Within the military, there are also serious divisions. According to a Washington Post article on Thursday “Joint Chiefs Advise Change in War Strategy” by Robin Wright and Ann Scott Tyson, Chairman of the Joint Chiefs of Staff George Casey is supporting a plan that would remove US combat troops from Iraqi cities and place greater reliance on American military “advisors” building up the Iraqi military. This plan is in general agreement with the orientation of the Iraq Study Group, though the Post also noted, “Casey is still considering whether to request more troops, possibly as part of an expanded training mission to strengthen the Iraqi army.”

The concern within these layers, also expressed in earlier comments by General John Abizaid, commander of US forces in the Middle East, is that an increase in US presence in Iraq will not only place greater strains on the US military, but also serve to further inflame opposition in Iraq, the entire Middle East, and in the United States itself.

Part of the plan supported by Casey, which was reportedly developed by Lt. Gen. Peter Chiarelli, the outgoing US ground commander in Iraq, would involve placing greater emphasis on bringing the Sunni elite into the Iraqi government by guaranteeing them a share of Iraqi oil revenue and reversing the previous policy of “de-Baathification.” This conflicts with the so-called “80 percent” solution, which calls for relying entirely on the Shia and Kurdish elite—and effectively aiding them in a civil war against the Sunni population—after sidelining Sadr. According to some earlier reports, this latter proposal is supported by Vice President Cheney.

As these issues and others are worked out in Washington, it has become clear that the one option that has been completely removed from the framework of the debate is that which is supported by a growing majority of Americans—an end to the war. Polls conducted within the past week show enormous antiwar sentiment, with a significant increase even since the November elections.

A CBS poll found that approval of Bush’s handling of the Iraq war stands at a record low of 21 percent. A Washington Post-ABC News poll found that 79 percent favor shifting US troops away from combat operations, while 69 percent support withdrawing most combat forces by 2008. A USA Today poll found that 55 percent of the population wants most US troops withdrawn within a year, but only 18 percent think that this will actually happen. These figures in fact underestimate popular opposition, since the questions are posed in the politically circumscribed language of the official debate in Washington and the media.

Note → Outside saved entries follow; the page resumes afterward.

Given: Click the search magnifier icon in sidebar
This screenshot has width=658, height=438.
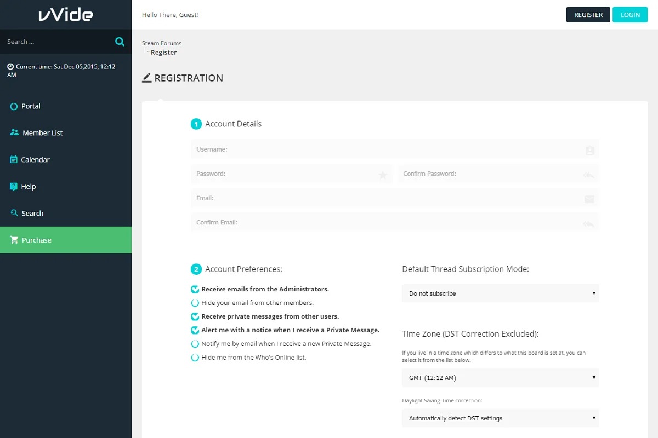Looking at the screenshot, I should pyautogui.click(x=120, y=42).
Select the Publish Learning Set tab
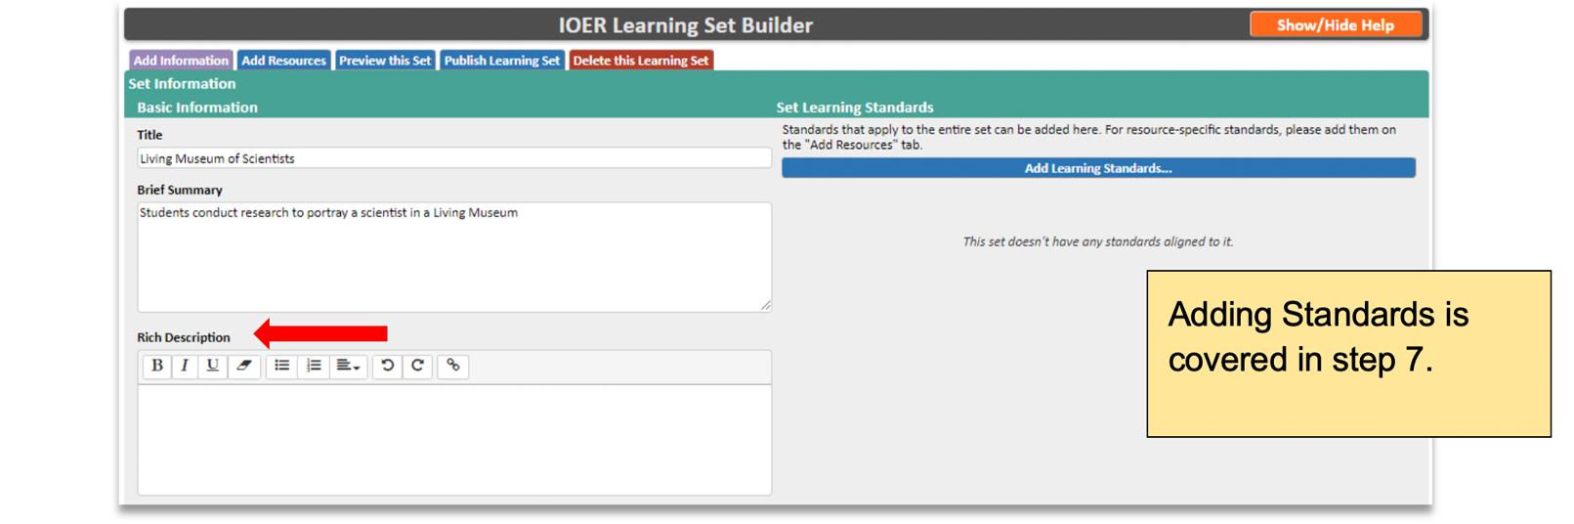Viewport: 1574px width, 524px height. (502, 61)
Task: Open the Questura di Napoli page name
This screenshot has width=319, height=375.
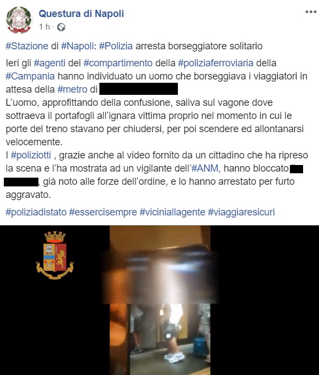Action: pos(81,14)
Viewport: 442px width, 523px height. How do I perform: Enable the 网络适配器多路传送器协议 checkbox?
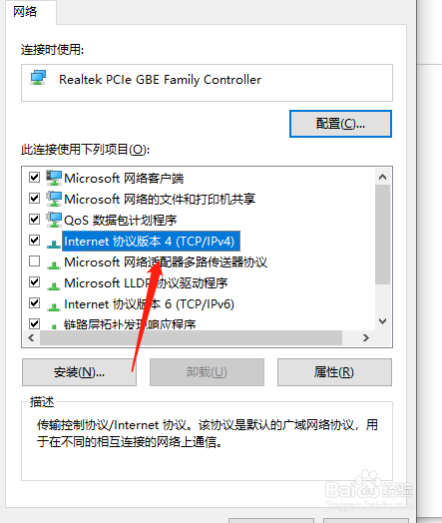click(x=34, y=262)
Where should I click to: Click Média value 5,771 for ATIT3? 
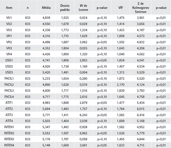[x=46, y=115]
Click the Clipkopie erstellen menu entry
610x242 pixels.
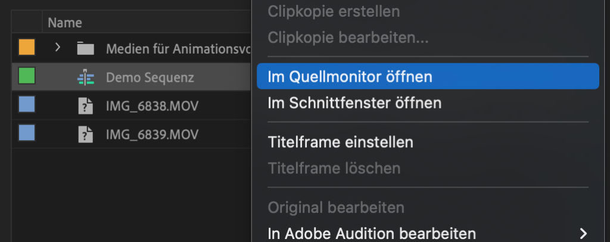pos(334,11)
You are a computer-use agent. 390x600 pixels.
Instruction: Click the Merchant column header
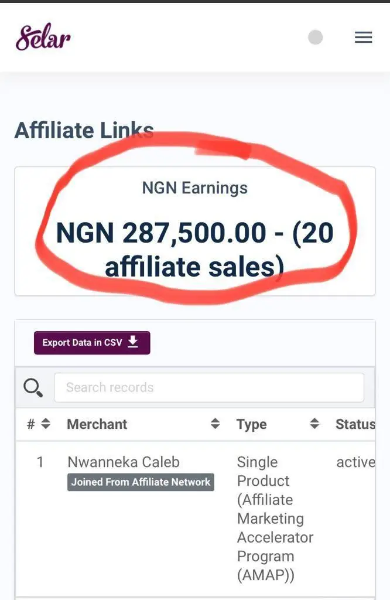tap(97, 424)
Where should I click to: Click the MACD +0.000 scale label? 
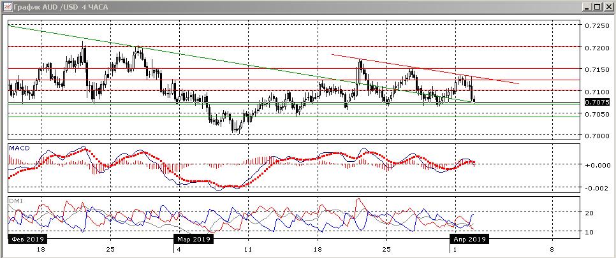[596, 165]
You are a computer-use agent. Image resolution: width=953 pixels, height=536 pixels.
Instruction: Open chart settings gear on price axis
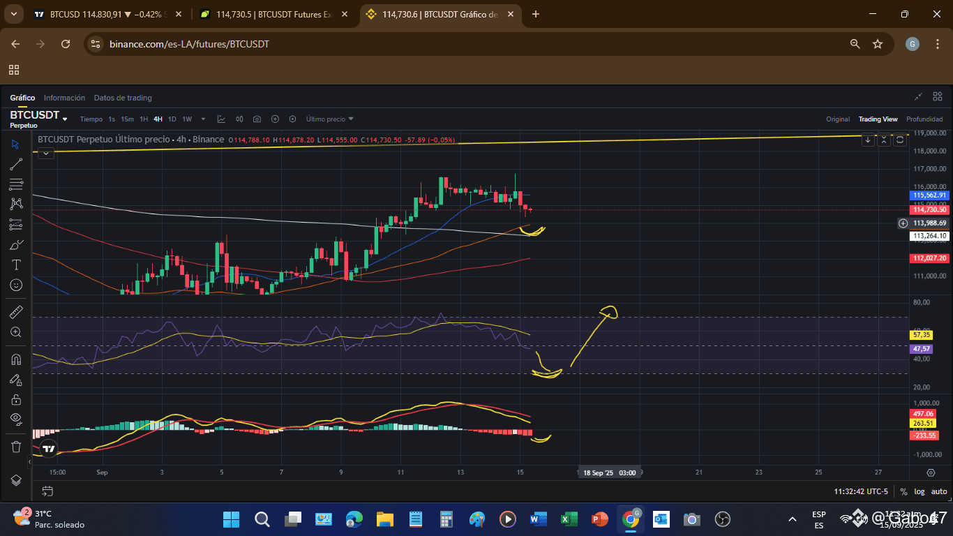pyautogui.click(x=930, y=472)
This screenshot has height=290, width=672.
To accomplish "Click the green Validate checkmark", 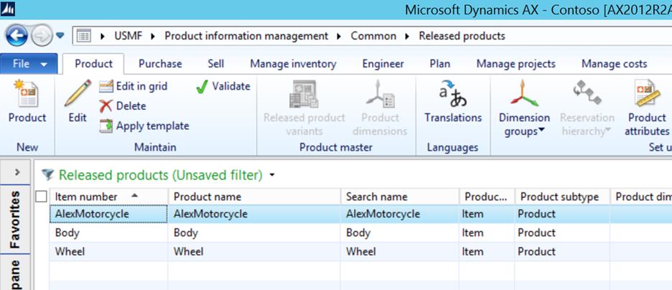I will (x=202, y=86).
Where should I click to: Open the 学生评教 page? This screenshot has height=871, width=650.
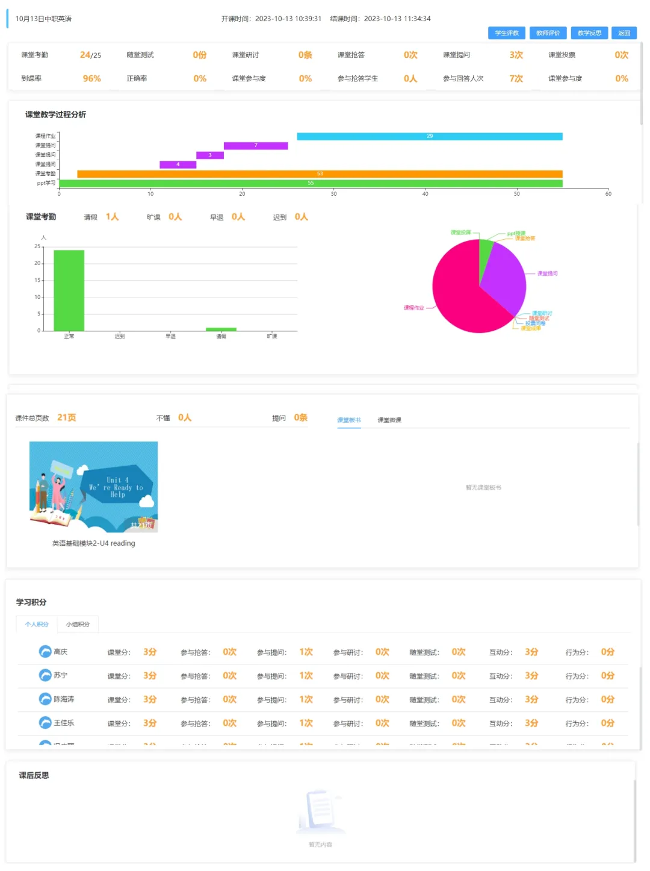[507, 33]
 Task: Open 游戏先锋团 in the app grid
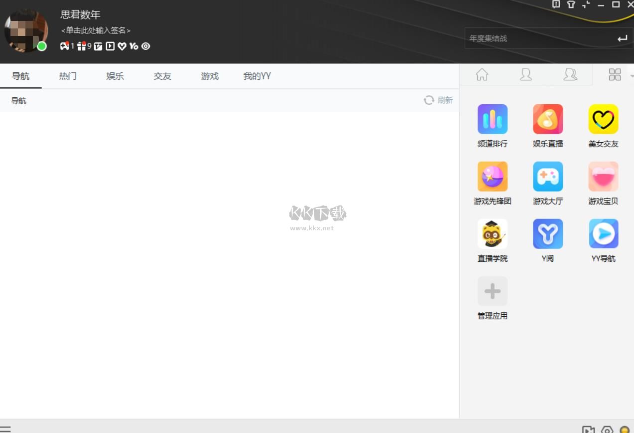tap(492, 176)
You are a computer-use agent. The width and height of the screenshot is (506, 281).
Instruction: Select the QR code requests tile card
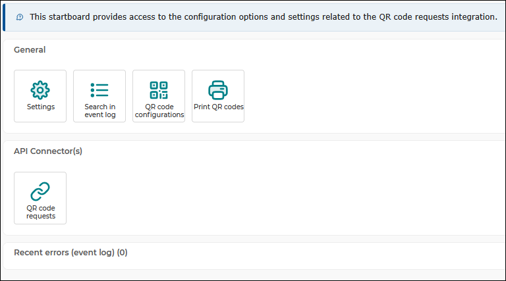[40, 198]
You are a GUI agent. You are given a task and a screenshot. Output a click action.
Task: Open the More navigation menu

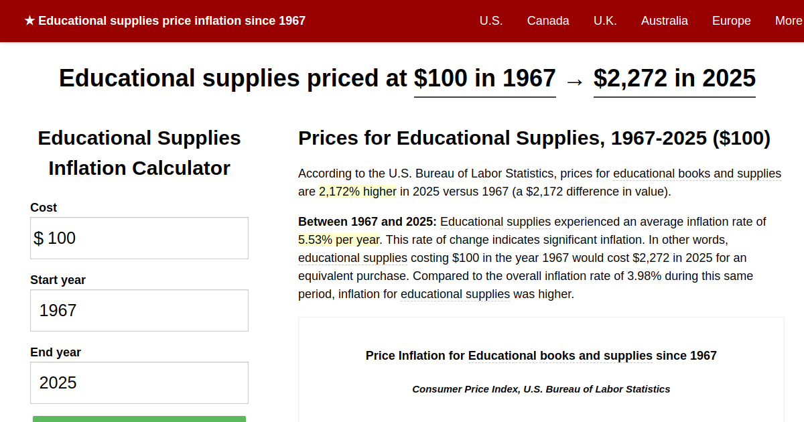789,21
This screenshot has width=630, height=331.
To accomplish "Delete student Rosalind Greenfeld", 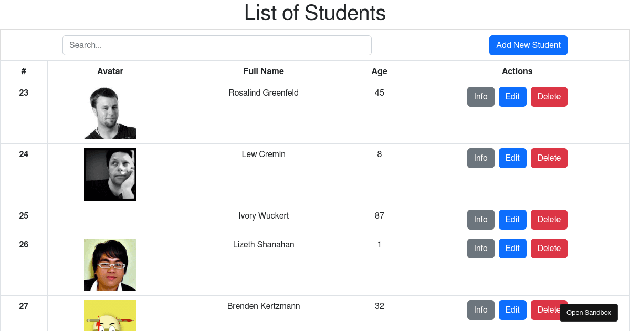I will pyautogui.click(x=549, y=97).
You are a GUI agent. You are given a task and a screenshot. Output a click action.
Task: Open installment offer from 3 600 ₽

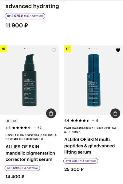pos(22,168)
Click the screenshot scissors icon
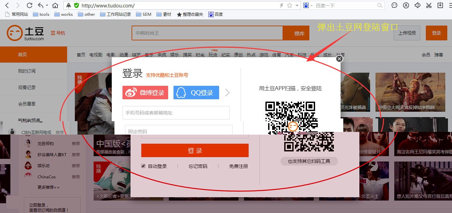The height and width of the screenshot is (213, 452). point(428,5)
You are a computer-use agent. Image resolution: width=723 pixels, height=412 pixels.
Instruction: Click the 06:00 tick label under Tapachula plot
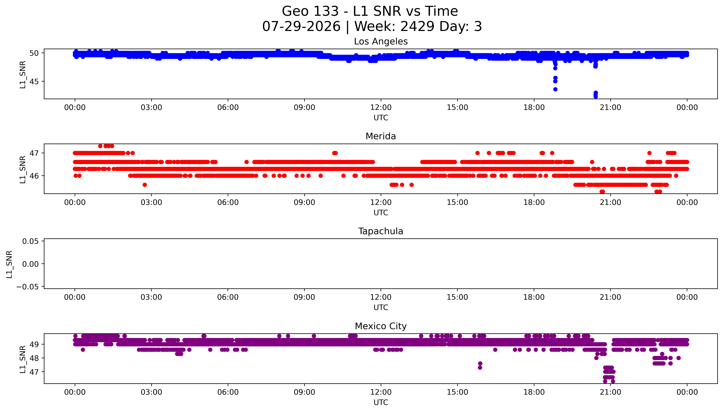click(x=228, y=297)
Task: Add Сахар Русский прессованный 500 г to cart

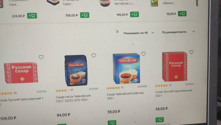Action: [160, 120]
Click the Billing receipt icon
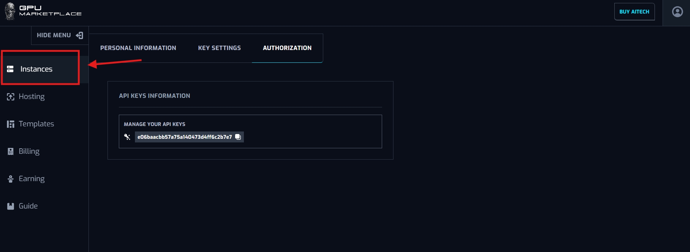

In spite of this public opposition to the war—and the stunning defeat it suffered in the midterm election—the Bush administration feels emboldened to go on the offensive and push for an expansion of military violence in Iraq. This reflects the fact that the views of the population find no genuine expression in Washington. Though they are bitterly divided over tactics, all sides of the debate accept the legitimacy of the occupation, oppose a rapid withdrawal of US forces, and support the attempt to impose American hegemony over the Middle East.

The Democratic Party, having won control of Congress primarily due to public opposition to the war, has already ruled out any cut off of funding for military operations in Iraq, and has also rejected any talk of impeachment. The spinelessness of the official opposition in Washington has once again handed over political initiative to the most right-wing militarist factions of the American ruling elite.